(Stored entries)

####

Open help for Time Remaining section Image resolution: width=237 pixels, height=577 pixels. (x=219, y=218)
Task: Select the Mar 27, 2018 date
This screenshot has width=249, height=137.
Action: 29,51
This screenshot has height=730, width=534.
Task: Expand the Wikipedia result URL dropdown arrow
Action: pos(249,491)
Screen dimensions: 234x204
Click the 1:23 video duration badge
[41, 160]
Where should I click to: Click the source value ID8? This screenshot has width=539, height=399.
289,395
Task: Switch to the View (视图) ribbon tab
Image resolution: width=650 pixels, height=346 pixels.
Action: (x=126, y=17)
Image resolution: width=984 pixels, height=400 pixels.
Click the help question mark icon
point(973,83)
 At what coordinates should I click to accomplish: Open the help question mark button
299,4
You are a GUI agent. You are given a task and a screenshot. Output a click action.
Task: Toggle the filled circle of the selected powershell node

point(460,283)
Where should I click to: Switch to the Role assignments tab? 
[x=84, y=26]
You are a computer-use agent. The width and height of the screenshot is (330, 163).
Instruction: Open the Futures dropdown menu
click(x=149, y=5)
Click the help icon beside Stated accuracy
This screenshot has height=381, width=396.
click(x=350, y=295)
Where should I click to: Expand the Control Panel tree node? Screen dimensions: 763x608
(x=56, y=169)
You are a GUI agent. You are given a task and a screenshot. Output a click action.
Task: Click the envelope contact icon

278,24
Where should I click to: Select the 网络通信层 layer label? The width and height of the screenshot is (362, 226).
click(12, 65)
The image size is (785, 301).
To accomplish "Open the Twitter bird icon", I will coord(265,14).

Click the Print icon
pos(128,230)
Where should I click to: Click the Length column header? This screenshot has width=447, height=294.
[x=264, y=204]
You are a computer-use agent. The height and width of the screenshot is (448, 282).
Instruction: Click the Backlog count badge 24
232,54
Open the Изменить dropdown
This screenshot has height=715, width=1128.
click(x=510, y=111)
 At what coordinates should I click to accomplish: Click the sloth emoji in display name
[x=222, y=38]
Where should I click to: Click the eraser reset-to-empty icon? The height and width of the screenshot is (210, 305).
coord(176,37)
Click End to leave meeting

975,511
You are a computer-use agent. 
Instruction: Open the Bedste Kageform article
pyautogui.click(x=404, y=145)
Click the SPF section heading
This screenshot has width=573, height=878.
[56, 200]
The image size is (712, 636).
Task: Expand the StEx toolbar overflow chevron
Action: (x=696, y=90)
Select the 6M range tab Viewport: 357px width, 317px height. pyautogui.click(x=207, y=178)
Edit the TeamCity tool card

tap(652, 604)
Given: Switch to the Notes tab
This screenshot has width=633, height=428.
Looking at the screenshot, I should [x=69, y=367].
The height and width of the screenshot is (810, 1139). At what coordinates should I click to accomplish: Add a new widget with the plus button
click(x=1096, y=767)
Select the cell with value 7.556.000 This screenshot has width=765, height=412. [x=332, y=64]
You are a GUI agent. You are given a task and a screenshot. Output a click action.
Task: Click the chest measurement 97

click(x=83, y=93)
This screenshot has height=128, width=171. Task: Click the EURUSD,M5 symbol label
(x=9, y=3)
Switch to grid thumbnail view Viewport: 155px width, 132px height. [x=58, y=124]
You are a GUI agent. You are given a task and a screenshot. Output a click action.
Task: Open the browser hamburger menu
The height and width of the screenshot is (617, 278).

####

Exercise goal: Report every line in the data that holds "Viewport", copying each one.

Written response:
Select the 6M range tab Viewport: 357px width, 317px height. pyautogui.click(x=207, y=178)
Switch to grid thumbnail view Viewport: 155px width, 132px height. [x=58, y=124]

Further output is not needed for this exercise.